Oui la première qualité du film réside bien sur dans son esthétisme à en couper le souffle! D’abord ce décor insolite, cette maison magnifique, puis ce golf, cette foret et cette étoile lumineuse qui se rapproche tout doucement… On avait rarement vu quelque chose de si beau au cinéma ! Terrence Malick n’a qu’à bien se tenir!
Melancholia c’est encore une histoire de femme brisée. Et quelle femme! Justine, interprétée par l’insaisissable Kirsten Dunst, est tourmentée malgré un bonheur qui lui tend les mains. Fraîchement mariée, elle va sombrer dans une sorte de tristesse incompréhensible puis dans un désespoir immense. Une mélancolie incompréhensible quant on voit le contexte mais Lars Von Trier nous livre petit à petit les clefs (enfin pas toutes).
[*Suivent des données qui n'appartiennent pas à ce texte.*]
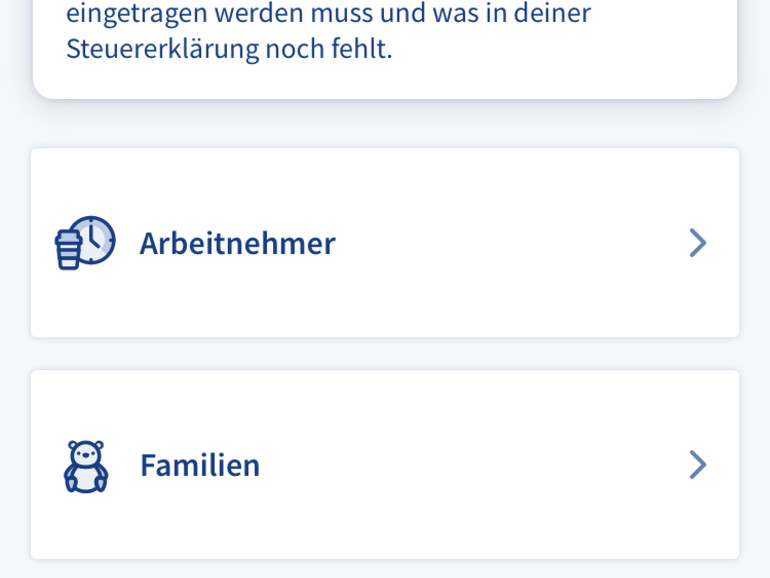Go to families section via its right arrow
Screen dimensions: 770x578
(697, 465)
Surtout au travers du personnage de sa mère, Gaby (Charlotte Rampling effrayante de froideur) qui refuse de faire semblant et ne croit en rien.
D’une mère instable, découle une famille désunie, décousue, instable elle-aussi. Malgré l’amour et la réussite professionnelle, Justine va aller en dépit du bon sens et plonger dans une folie destructrice troublante et très inquiétante. Kirsten Dunst n’a jamais été aussi inquiétante, aussi cruelle, aussi flippante qu’aujourd’hui. Rien à voir avec sa prestation dans Spiderman, elle est même très loin de son rôle d’adolescente dépressive du cultissime Virgin Suicide. Lars Von Trier prouve une nouvelle fois qu’il est le seul réalisateur à proposer des rôles de femmes, de vraies. Un passage chez Lars Von Trier vous assure un traumatisme profond (Kirsten Dunst porte encore les traits de son passage chez le réalisateur allemand) mais un prix d’interprétation par la même occasion.
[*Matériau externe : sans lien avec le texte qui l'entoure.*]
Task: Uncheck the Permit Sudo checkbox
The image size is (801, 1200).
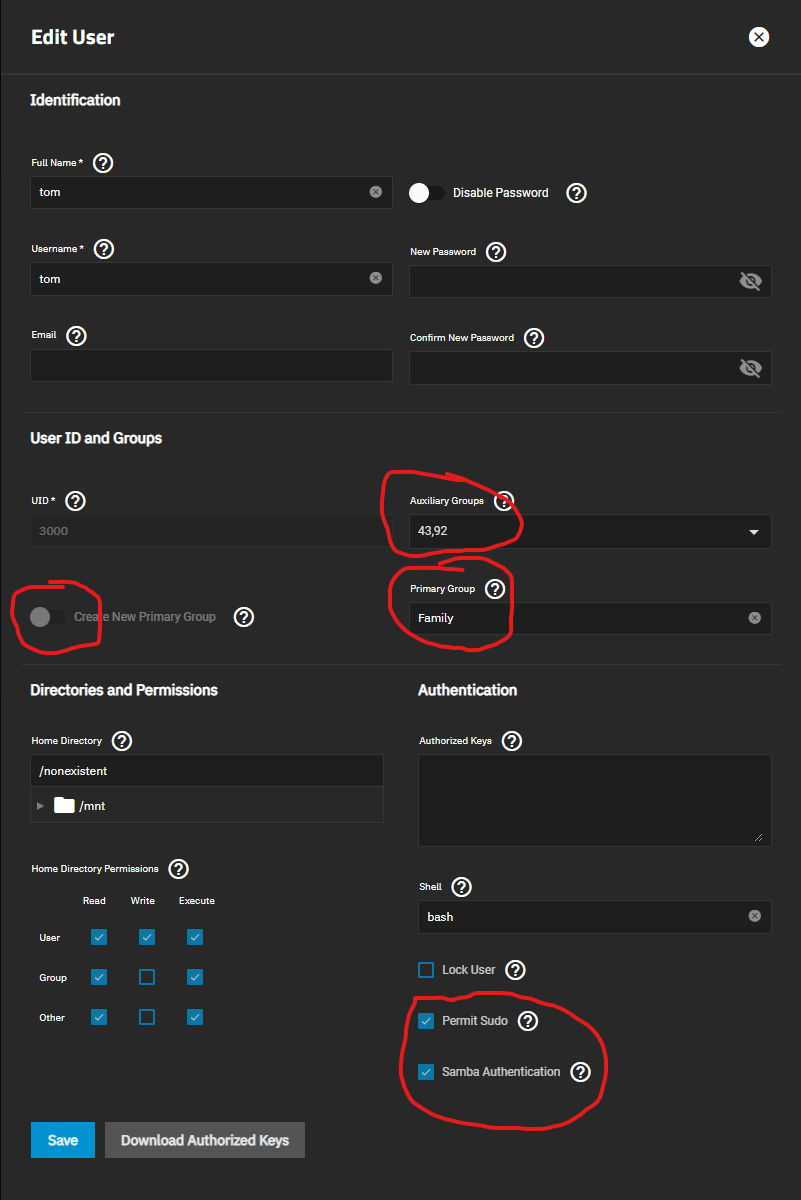Action: pyautogui.click(x=426, y=1021)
Melancholia est une réussite totale tant au niveau de sa mise en scène que dans son scénario. Si le film commence comme une jolie comédie romantique hollywoodienne (la limousine, le mariage et la robe de princesse) il se transforme vite en drame percutant et dérangeant. Le spectateur assiste impuissant à la chute libre de Justine et à sa méchanceté glaçante et brutale. Pris au piège, il ne sait s’il doit plaindre ou haïr cette Justine tant elle oscille en permanence entre ange et démon. La montée en puissance du dénouement dramatique est aussi une des plus belles choses du film. Petit à petit, le film s’éloigne de la comédie douce-amère par laquelle il s’était ouvert. Les personnages se révèlent au fur et à mesure que l’espoir de voir la planète se détourner s’amenuise. Une montée en puissance du dramatique hallucinante qui vous assure une immersion totale et sans retour.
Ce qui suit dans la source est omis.